Reading, Part One

13 Jun

I was made to collect stuff – I like to really geek up on my subject. I’ve found this particularly hard with dolls, for several reasons. Firstly, there are many many books on Barbies and its hard to come in as a novice and make good decisions about what to get. Secondly, a fair amount of books about Barbies are about vintage dolls and while I’m very interested in some of these, I’m not collecting them at the moment. Books about modern dolls are harder to find, and the more modern the subject, the more expensive the book. On eBay books are surprisingly expensive, so when I see something I’m interested in I now tend to go to Amazon where there are some really good deals from the marketplace sellers, especially if you are prepared to wait a little while for delivery. I’ve read three books lately that I’ve found pretty interesting:

The first is Warman’s Field Guide Second Edition. As it was published in 2009, it includes a lot of modern dolls. It also has some really interesting articles about both collector and playline dolls, and loads of great photos. I haven’t exactly put loads of effort in, but the price guide index makes no sense whatsoever to me and I have no idea how its organised. On the plus side, this doesn’t really matter as its based on American prices – its a very different market over here in England (unfortunately – bloody import taxes)

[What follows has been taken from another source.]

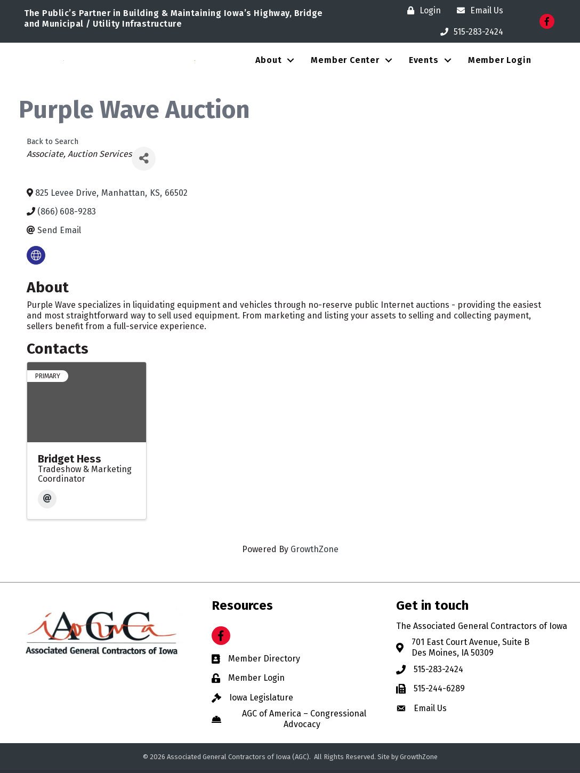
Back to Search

The next book is “The Art of Barbie” published in 2000. The proceeds of this book were donated to the Elton John AIDS Foundation and it features customised dolls and photos by the fashion world glitterati. Its nice to look at, if a little gimmicky. Some of these creations are very lovely (for instance, the cover doll, called “purity”, by Nicole Farhi) but some of the designers seem to have done their dolls in half an hour at four in the morning when they’ve been up partying all night (Missoni, Prada, shame on you). Claudia Schiffer makes an appearance as a barbie, John Rocha (who went on to design outfits for the Barbie So In Style Range) has contributed a slightly ropey offering, and there are some amazing photos by Mario Testino, Daniel Levin and Benedict Campbell. This is Versace’s barbie, designed long before the Versace Barbie that you are probably more familiar with (if not, you can see my post “girly girls” for some pics of the Versus barbie):

and this is my favourite, Narciso Rodriguez’ Posh Punk, who reminds me of the recent Ladies of the 80s Debbie Harry Barbie:

The last book was really quite cheap, but I think its the best. Its a bright mish-mash of images – dolls, packaging pictures, design drawings, adverts, quotes, newspaper cuttings and bizarre little pull-outs like this reproduction vintage barbie club membership card:

barbie fan club membership card

There’s so many fabulous things in this book its hard to pick anything out in particular. However, I did really like these seventies drawings, which I think were from adverts of the time. They reminded me of my sister’s Pink and Jackie Annuals, in which there were always cartoon strips drawn in this style:

superstar barbie cartoonCheryl Ladd superstar barbie cartoon


2 Responses to “Reading, Part One”

  1. Taswegian1957 May 21, 2013 at 4:28 pm #

    I can relate to your difficulty in finding books about the dolls you are collecting. When I started collecting Barbies in the 1990s I bought a lot from flea markets etc and it was very hard to ID them. Eventually I was lucky enough to come across some books that covered that era and I was very happy.

    • barbielea May 21, 2013 at 7:07 pm #

      Hi Taswegian. Since I wrote this post, I have managed to pick up a few more reference books, but I kind of got sidetracked buying vintage children’s Barbie books, which I love. I tend to use the internet for identifications mostly these days – but I still love a good reference book when I can get hold of one.